Brumadinho – “Tinha ido a Brumadinho pagar umas contas e comprar algumas coisas para a mercearia. Se eu tivesse adiantado o passo em uns 15 minutos, poderia não estar aqui conversando com você.” A declaração do comerciante Hilton Souza Ribeiro, de 54 anos, nascido e criado no Córrego do Feijão, mostra o misto de incredulidade e dor que tomou conta do distrito marcado pelo rompimento da barragem da Vale que já matou 157 pessoas e somava até ontem 182 desaparecidos sob a lama de rejeitos. Hilton é dono da mercearia que é a maior referência da vila. Duas semanas depois da catástrofe protagonizada pela Vale, que segundo as investigações foi informada sobre problemas na barragem dois dias antes do rompimento, a comunidade vive a dúvida sobre o futuro enquanto se ressente pela falta da vida tranquila do passado.

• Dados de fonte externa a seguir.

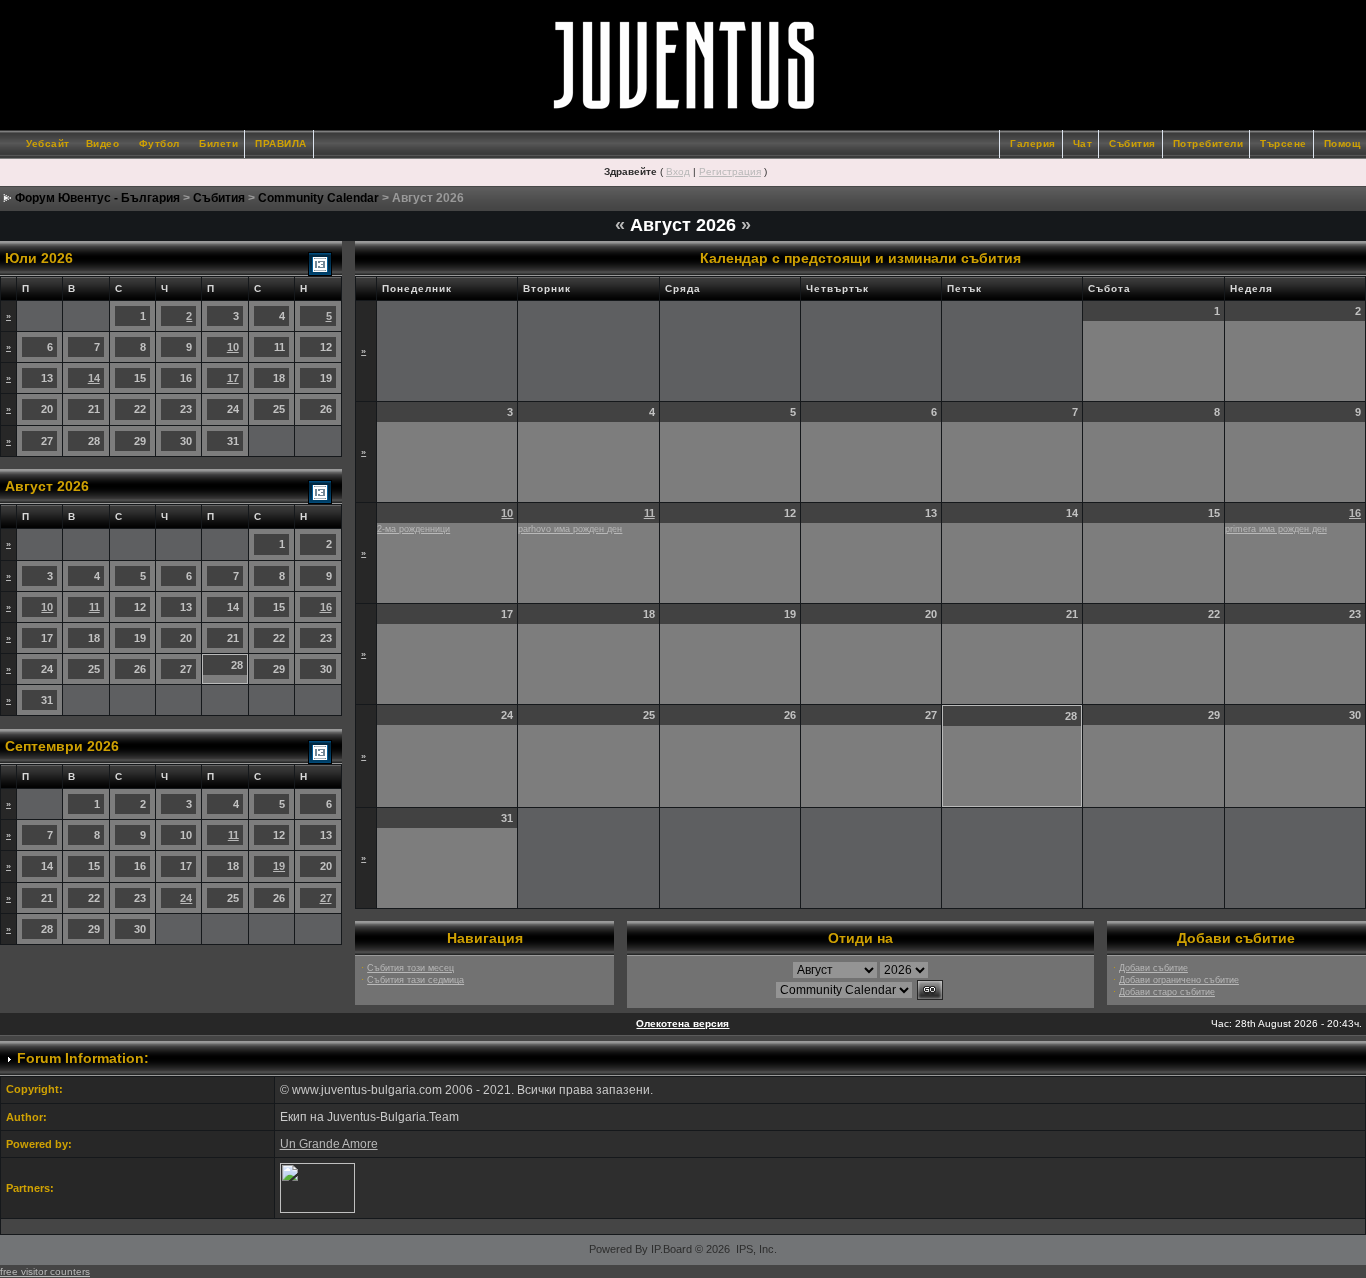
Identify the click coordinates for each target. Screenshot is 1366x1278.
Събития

O bate-papo na praça, as atividades comunitárias no campo de futebol, a pescaria e os passeios sem hora marcada pelas ruas numeradas de um a sete são as lembranças mais marcantes da população, que tem cerca de 600 moradores e agora cobra da mineradora o resgate das condições de antes da tragédia.
Em frente ao ponto onde as pessoas podem comprar gêneros alimentícios, cosméticos, itens de papelaria e até calçados fica a praça da comunidade. Ponto de encontro preferido da população para atualizar as últimas histórias, como tentavam fazer na quarta-feira o aposentado Hélio Gonçalves Maia, de 74, e o trabalhador de serviços gerais Luiz Custódio da Silva, de 55. Mas, diferentemente dos assuntos de que costumavam tratar antes da tragédia, agora o tema não foge do desastre, até porque Luiz ainda vive o luto pela perda da esposa, Diomar Custódia dos Santos Silva, de 57, que trabalhava na Pousada Nova Estância e é uma das vítimas desaparecidas na lama.

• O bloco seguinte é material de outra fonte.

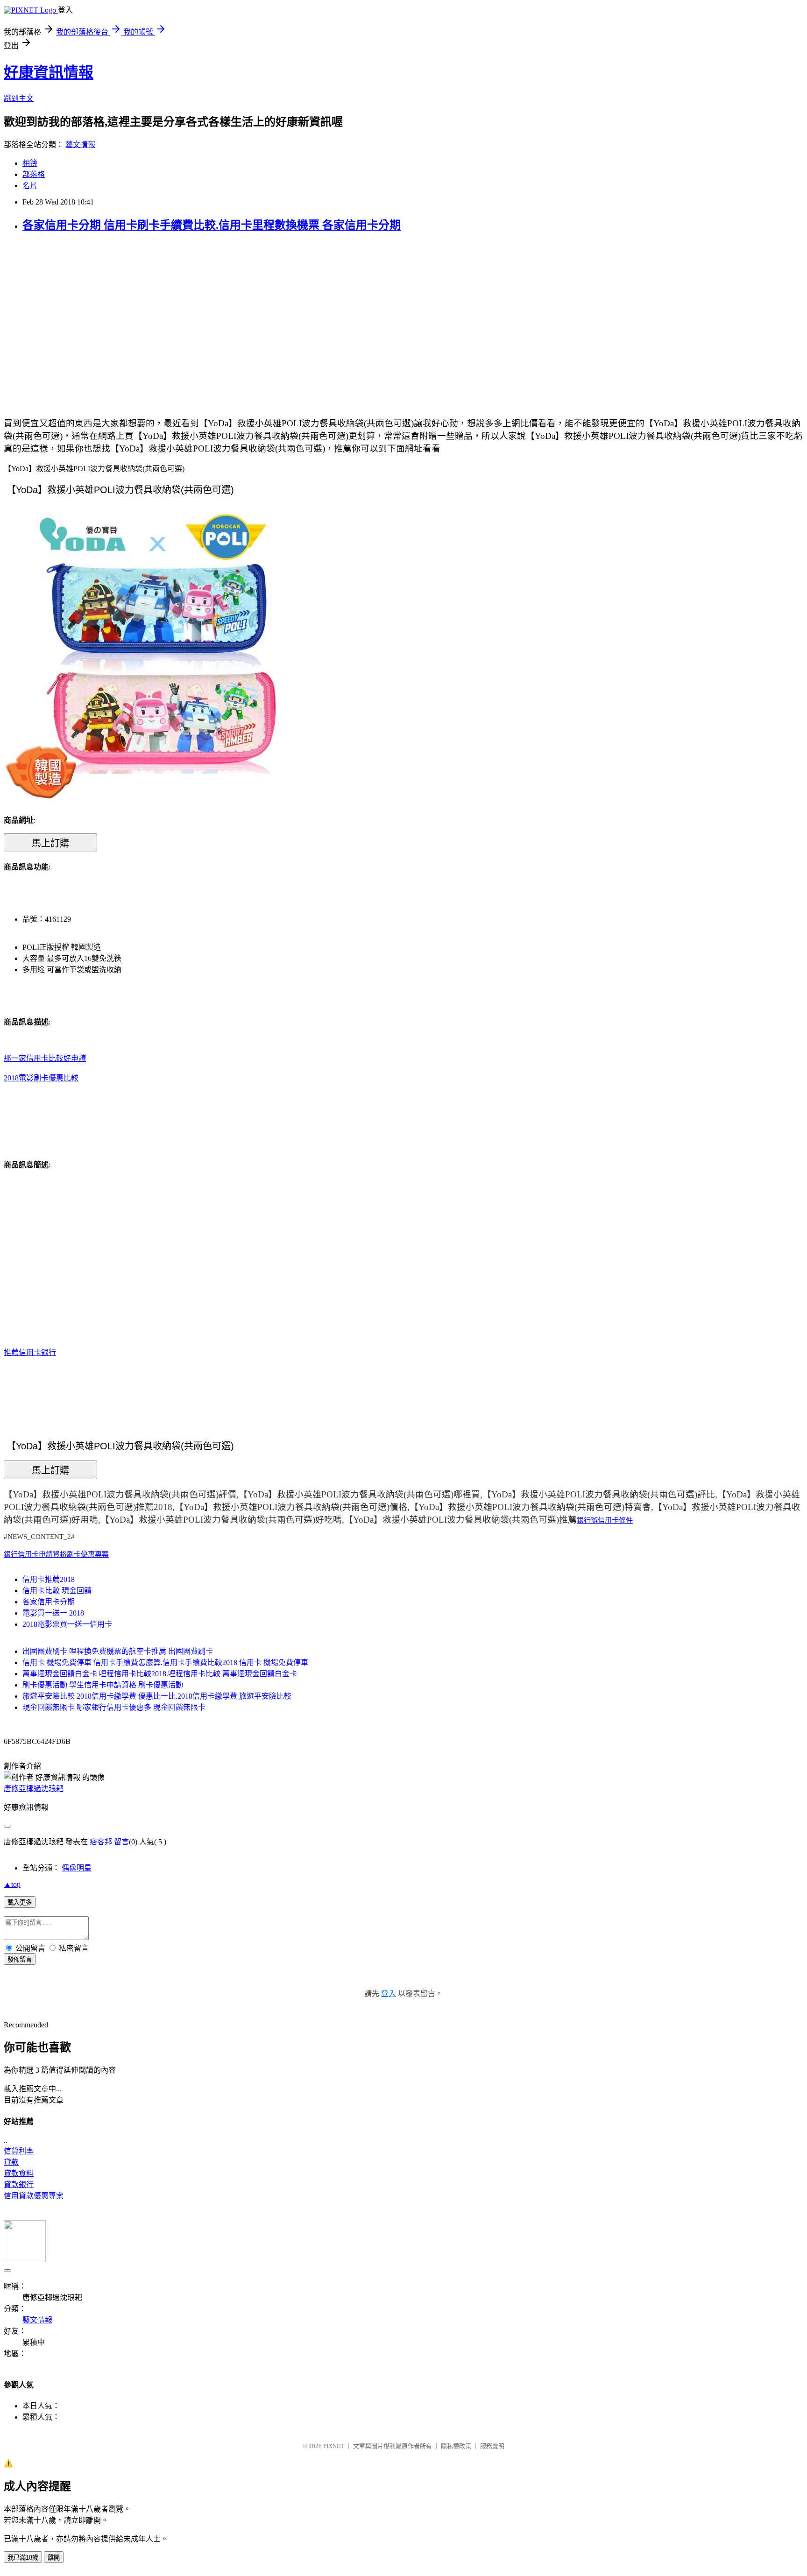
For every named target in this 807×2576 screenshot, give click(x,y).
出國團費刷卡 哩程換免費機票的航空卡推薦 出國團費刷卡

“Eu queria achar minha esposa, para ter paz para seguir a minha carreira. Hoje é um dia e o amanhã é outro, mas a sensação que tenho é de que esse amanhã nunca vai chegar. O Córrego do Feijão perdeu a graça”, diz ele. Diomar é uma das vítimas que ainda não foram encontradas. Enquanto tentava consolar o amigo, Hélio se lembrava de que quando nasceu, há 74 anos, o Córrego do Feijão já abrigava a atividade econômica que gerou a tragédia de 15 dias atrás. A empresa que atuava no início era a Companhia de Mineração Ferro e Carvão, depois Ferteco Mineração, companhia posteriormente adquirida pela Vale. “Toda vida aqui foi muito bom, sempre foi muito gostoso viver no Feijão. Espero que Deus ajude e melhore, porque eu penso que sem emprego a tendência é cair a qualidade. A Vale tinha que ter mais responsabilidade, o ideal seria funcionar com toda a segurança possível”, diz o aposentado.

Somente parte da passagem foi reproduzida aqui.